The package, worth 4.4-billion euro ($4.86 billion), is the latest step to curb energy and fuel prices and comes on top of some 16 billion euros budgeted since last July to try and soften electricity and gas bills for firms and households.
“We have taken important and motivated measures to respond to the consequences on our country of the war in Ukraine,” Prime Minister Mario Draghi told a news conference after a cabinet meeting on the issue.
The measures are funded by taxing extra profits of energy firms that benefited from surging energy prices and will not worsen the public deficit. The levy takes the form of a 10% one shot contribution on profit margins that rose significantly in the last six months on an annual basis.
“This redistributive intervention … allows us to avoid extra borrowing and keep public accounts under control,” Draghi said.
Rome last autumn targeted the fiscal gap to fall to 5.6% of GDP this year from 7.2% in 2021.
In beefing up Rome’s “golden power”, the decree introduces a specific set of measures to oversee and block takeovers and commercial agreements on 5G networks and cloud technology.
Firms operating in these two sectors will be required to supply on an annual basis considerably more detailed notification to the authorities for proposed mergers and supply deals.
A new 10-member body at the prime minister’s office will be responsible for vetting any potentially sensitive deals, said a draft decree seen by Reuters.
Since the golden power was introduced in 2012, government authorities have blocked foreign forays into Italy six times. Five of those headed off Chinese bids, and four have come since Draghi took office 13 months ago.
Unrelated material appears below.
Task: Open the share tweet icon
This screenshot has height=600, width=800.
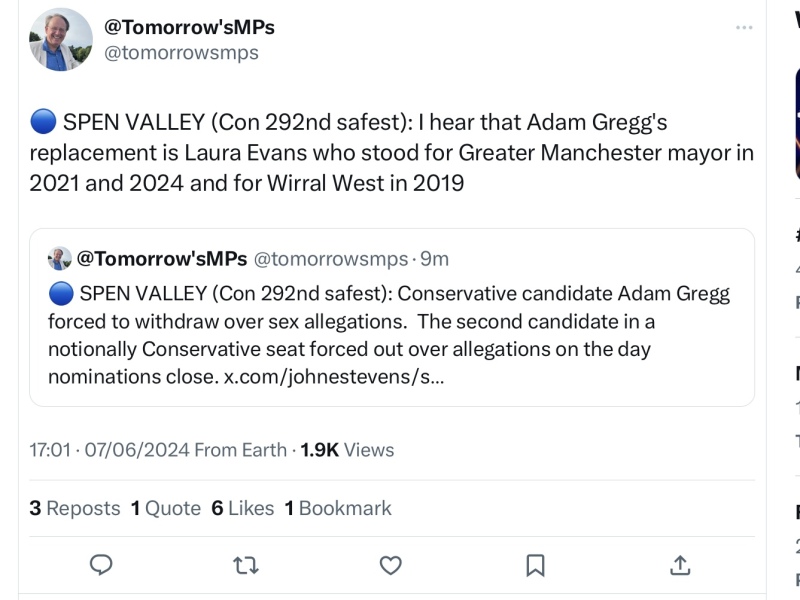Action: [x=680, y=565]
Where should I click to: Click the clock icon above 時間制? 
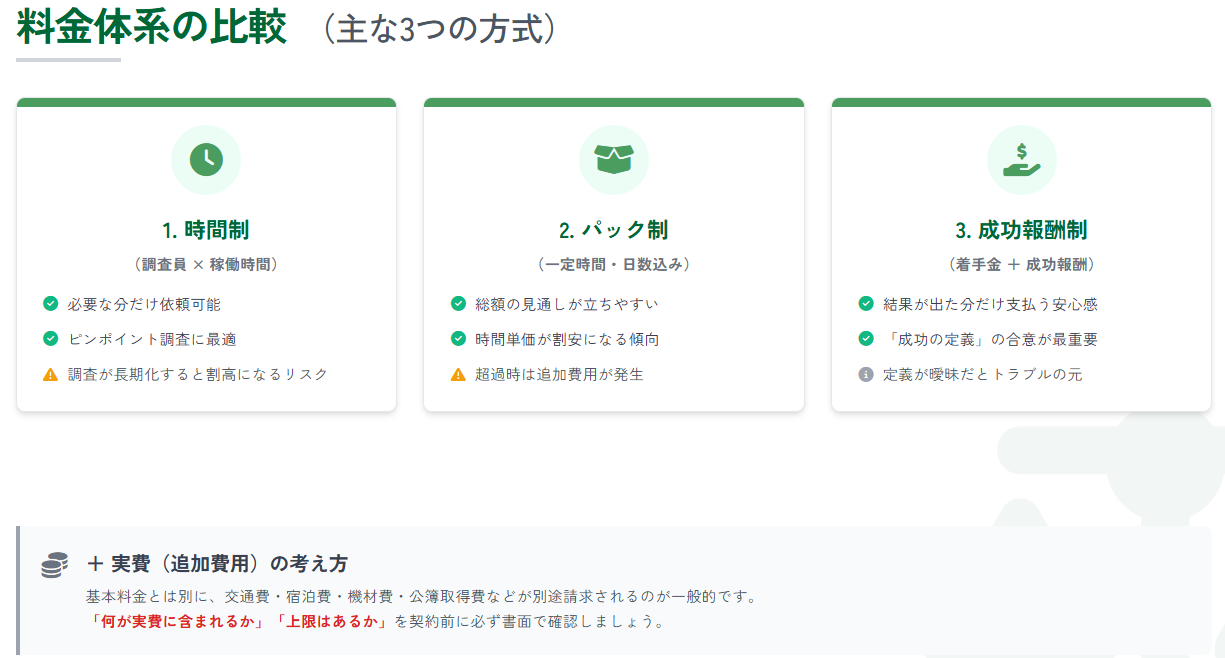pyautogui.click(x=206, y=160)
The government also told public authorities to replace anti-virus software linked to Russia, and says it is considering measures to block exports of raw materials to shield domestic industries from shortages.
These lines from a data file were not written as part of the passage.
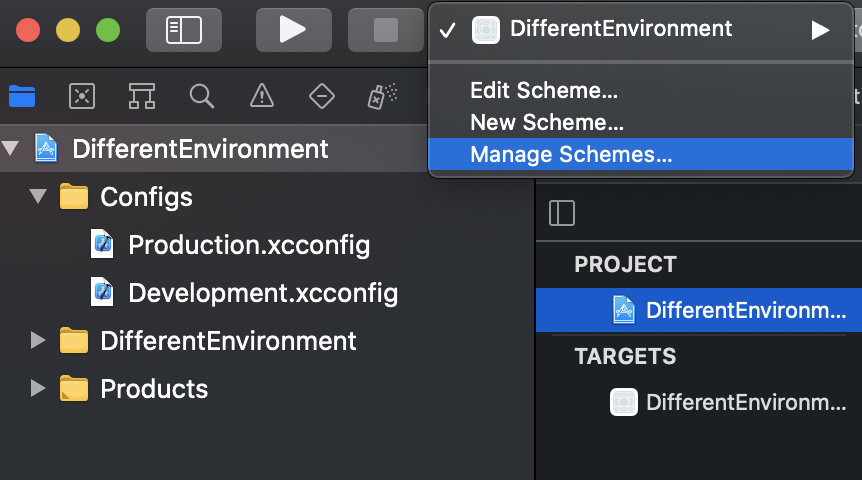This screenshot has width=862, height=480.
Task: Choose Manage Schemes… from the menu
Action: [571, 155]
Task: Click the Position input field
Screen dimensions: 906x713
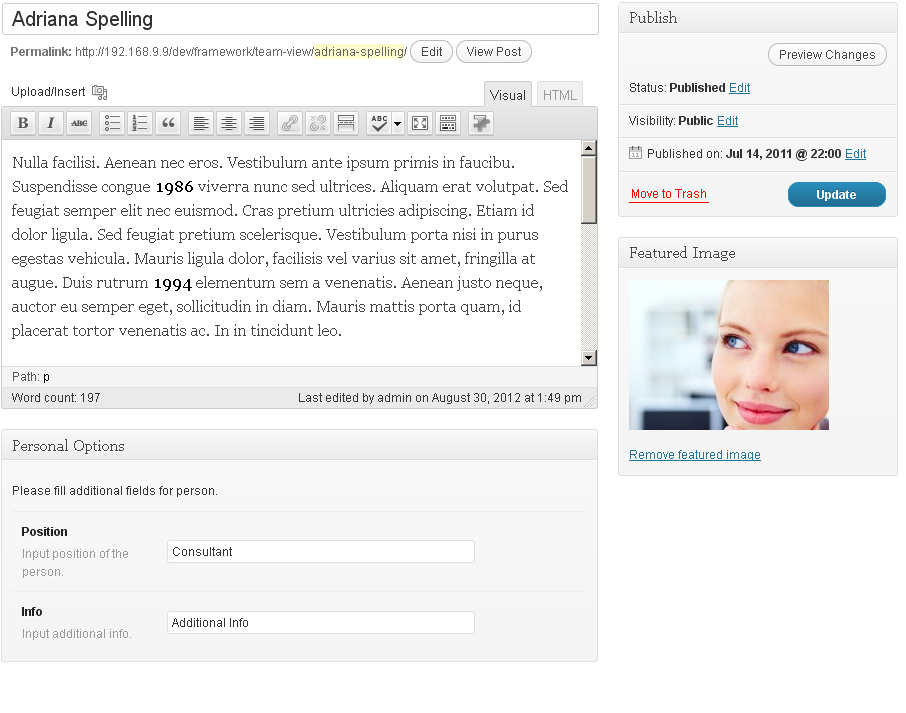Action: (x=320, y=552)
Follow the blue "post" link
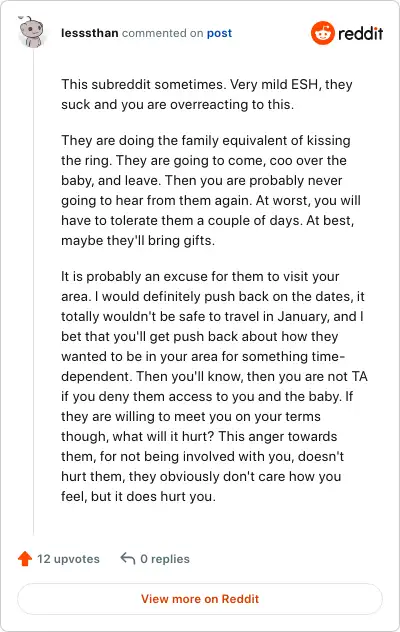 tap(219, 33)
In the energy part of the decree, Rome set out plans to cut excise duties on petrol and diesel. This would cut prices paid at the pump by 25 cents per litre until the end of April.
Italy’s economy, which grew 6.6% last year following a record contraction of 9.0% in 2020 caused by extended coronavirus lockdowns, is now facing an increasingly weak growth outlook.
The Treasury is preparing to downgrade Italy’s growth target significantly below 4% this year from a previous 4.7% goal made last autumn, a government source said.